Extracted data entries
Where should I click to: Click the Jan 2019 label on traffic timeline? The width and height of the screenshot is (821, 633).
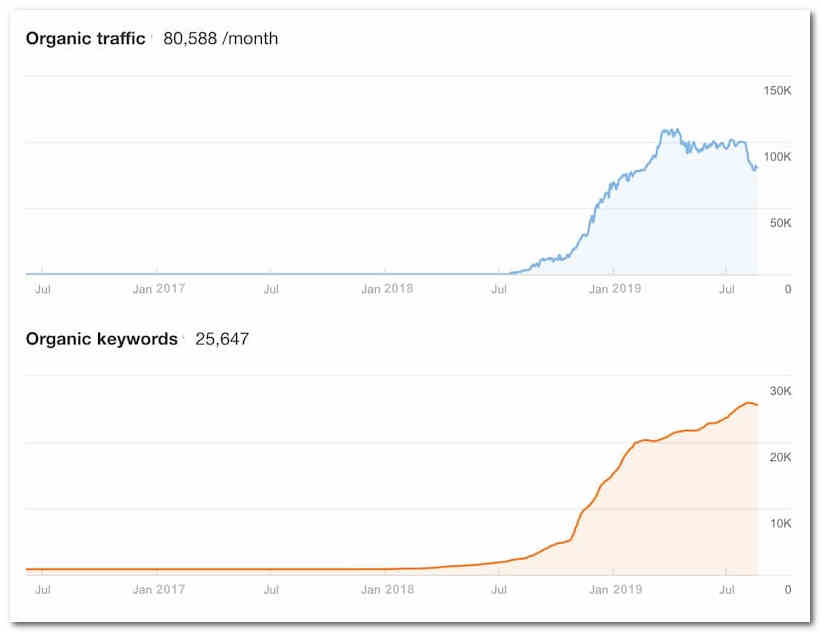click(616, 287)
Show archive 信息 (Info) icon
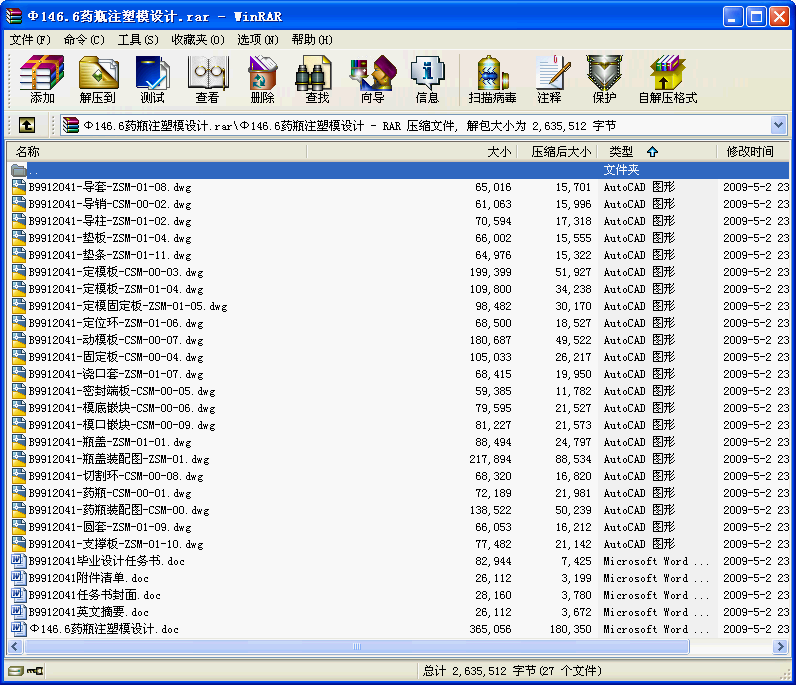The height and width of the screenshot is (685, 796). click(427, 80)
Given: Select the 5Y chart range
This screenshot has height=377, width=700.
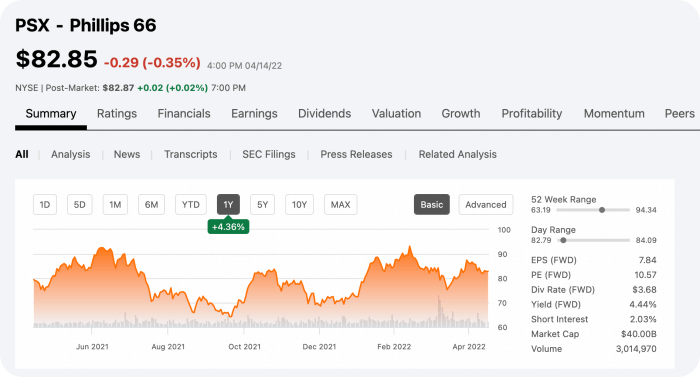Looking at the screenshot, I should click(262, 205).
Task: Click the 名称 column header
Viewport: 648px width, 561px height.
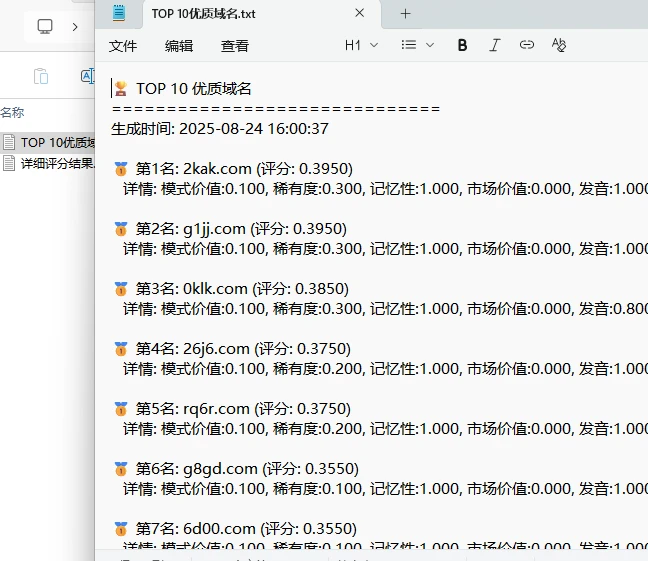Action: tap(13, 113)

■ WHAT TO PRODUCE
Restate the data word for word without pictures.

■ WRITTEN RESPONSE
Where should I click to: Click the Jan 2019 label on traffic timeline? The width and height of the screenshot is (821, 633).
click(616, 287)
Show archive 信息 (Info) icon
The height and width of the screenshot is (685, 796). click(427, 80)
Given: Select the 5Y chart range
This screenshot has height=377, width=700.
Looking at the screenshot, I should click(262, 205).
Task: Click the 名称 column header
Viewport: 648px width, 561px height.
Action: tap(13, 113)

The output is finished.